FeM2X4 spinel structures, where M is a transition metal and X is oxygen or sulfur, are candidate materials for spin filters, one of the key devices in spintronics. Both the Fe and M ions can occupy tetrahedral and octahedral sites; therefore, these types of compounds can display various physical and chemical properties [1]. On the other hand, the electronic and magnetic properties of these spinel structures could be modified via the control of cation distribution [2, 3]. Among the spinel oxides, iron manganese oxide is one of promising materials for applications. FeMn2O4 shows inverse spinel structure above 390 K and ferrimagnetic properties below the temperature [4]. In this work, we report on the structural and magnetic properties of epitaxial FeMn2O4 thin film on MgO(100) substrate.
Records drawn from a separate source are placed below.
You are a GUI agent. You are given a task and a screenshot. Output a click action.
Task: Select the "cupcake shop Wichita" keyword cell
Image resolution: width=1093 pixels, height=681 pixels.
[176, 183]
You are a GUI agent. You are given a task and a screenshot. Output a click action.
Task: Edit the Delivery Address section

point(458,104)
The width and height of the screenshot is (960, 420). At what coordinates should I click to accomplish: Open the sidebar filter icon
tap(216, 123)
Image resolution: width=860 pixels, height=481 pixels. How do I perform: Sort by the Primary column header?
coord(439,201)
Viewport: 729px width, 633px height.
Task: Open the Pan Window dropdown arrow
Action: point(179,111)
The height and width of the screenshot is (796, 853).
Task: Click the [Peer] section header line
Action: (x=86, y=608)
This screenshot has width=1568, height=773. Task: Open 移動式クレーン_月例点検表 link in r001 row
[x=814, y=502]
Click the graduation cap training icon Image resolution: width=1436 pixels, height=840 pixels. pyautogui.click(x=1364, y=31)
The reflection high energy electron diffraction (RHEED) and X-ray diffraction (XRD) results indicated that films were epitaxially grown on MgO(100) without the impurity phases. The valance states of Fe and Mn in the FeMn2O4 film were carried out using x-ray photoelectron spectrometer (XPS). The magnetic properties were measured by vibrating sample magnetometer (VSM), indicating that the samples are ferromagnetic at room temperature. The structural detail and origin of magnetic ordering in FeMn2O4 will be discussed.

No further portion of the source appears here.